Figure 3. Testing of Expandable Frames

The difference in radial expansion with an early replacement valve is demonstrated in this cadaveric heart. (Used with permission from Stanton Rowe.)

Not surprisingly, there were many objections to the early concepts of TAVR, with cardiothoracic surgeons the source of most of the skepticism; the issues, however, were not disingenuous. The experience of surgeons doing aortic valve replacement naturally led one to conclude that stenting open aortic stenosis would be impossible. Spending every day removing aortic leaflets made largely of stone (calcium) would naturally make one incredulous that even with the best technology, this would not remotely be possible. Additionally, there was a natural apprehension focused on the potential for stroke, which remains today; but the original concern that every patient would experience a major stroke from such a procedure has certainly abated while fears regarding neurological complications following both TAVR and AVR remain active areas of investigation and debate.

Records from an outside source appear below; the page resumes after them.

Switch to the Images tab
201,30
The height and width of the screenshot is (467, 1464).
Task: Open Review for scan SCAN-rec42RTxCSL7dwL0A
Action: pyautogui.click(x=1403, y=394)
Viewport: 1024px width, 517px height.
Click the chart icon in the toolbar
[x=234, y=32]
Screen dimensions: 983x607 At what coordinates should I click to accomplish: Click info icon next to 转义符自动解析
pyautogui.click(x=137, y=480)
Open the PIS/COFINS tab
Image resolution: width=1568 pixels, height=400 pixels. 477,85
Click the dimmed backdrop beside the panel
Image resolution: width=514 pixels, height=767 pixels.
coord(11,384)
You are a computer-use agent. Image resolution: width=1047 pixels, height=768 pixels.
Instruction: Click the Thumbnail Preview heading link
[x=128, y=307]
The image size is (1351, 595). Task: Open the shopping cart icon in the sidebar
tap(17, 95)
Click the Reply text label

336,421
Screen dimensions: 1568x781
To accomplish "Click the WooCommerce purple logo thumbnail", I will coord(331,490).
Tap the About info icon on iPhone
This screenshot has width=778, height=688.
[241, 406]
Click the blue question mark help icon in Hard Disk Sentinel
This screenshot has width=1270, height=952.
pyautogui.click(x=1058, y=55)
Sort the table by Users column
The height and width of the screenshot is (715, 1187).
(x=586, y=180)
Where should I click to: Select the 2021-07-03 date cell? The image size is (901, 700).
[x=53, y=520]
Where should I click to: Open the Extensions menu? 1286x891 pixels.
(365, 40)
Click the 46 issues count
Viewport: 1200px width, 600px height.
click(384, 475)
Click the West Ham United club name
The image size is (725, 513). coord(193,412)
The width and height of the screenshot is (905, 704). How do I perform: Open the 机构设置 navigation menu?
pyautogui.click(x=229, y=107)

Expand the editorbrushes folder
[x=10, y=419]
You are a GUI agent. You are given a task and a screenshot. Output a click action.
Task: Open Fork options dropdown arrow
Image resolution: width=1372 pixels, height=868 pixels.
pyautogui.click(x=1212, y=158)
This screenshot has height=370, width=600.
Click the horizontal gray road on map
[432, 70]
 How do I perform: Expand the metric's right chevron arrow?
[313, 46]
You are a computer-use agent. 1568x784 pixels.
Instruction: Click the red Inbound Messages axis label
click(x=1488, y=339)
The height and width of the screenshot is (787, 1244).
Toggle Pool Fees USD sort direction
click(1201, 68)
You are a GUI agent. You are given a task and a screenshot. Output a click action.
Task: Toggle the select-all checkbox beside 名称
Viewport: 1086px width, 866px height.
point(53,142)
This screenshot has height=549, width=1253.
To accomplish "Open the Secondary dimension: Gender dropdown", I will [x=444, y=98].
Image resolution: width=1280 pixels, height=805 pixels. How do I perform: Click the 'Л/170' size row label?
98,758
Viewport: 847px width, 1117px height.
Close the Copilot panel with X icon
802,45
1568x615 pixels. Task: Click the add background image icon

Other concerns regarding valve durability, hemodynamics, prosthetic tissue damage, and coronary artery occlusion have largely subsided although understanding valve durability compared with surgical aortic valves continues to be an area of some debate.

Many skeptics were shocked to see the first report from Rouen from April 16, 2002, of the first aortic valve replacement without open heart surgery. A 57-year-old critically ill patient with many comorbidities, turned down for surgery by multiple teams, was successfully implanted with a PVT valve in a challenging trans-septal procedure necessitated by the lack of peripheral access. This historic case encouraged active development and investment in this field and has led to many varied designs and improvements both to products and procedures.

In this chapter, we will explore preclinical requirements and summarize current clinical status and standards of care, areas of debate and improvement, patent landscape, and future developments. Each chapter will be approached from the perspective of the translational researcher, a physician, or engineer who desires to improve the standard of care in TAVR and contribute to its future. (Please note: Many countries outside the United States continue to use the original term for the procedure, transcatheter aortic valve implantation or TAVI; for consistency’s sake, this book will use TAVR throughout.)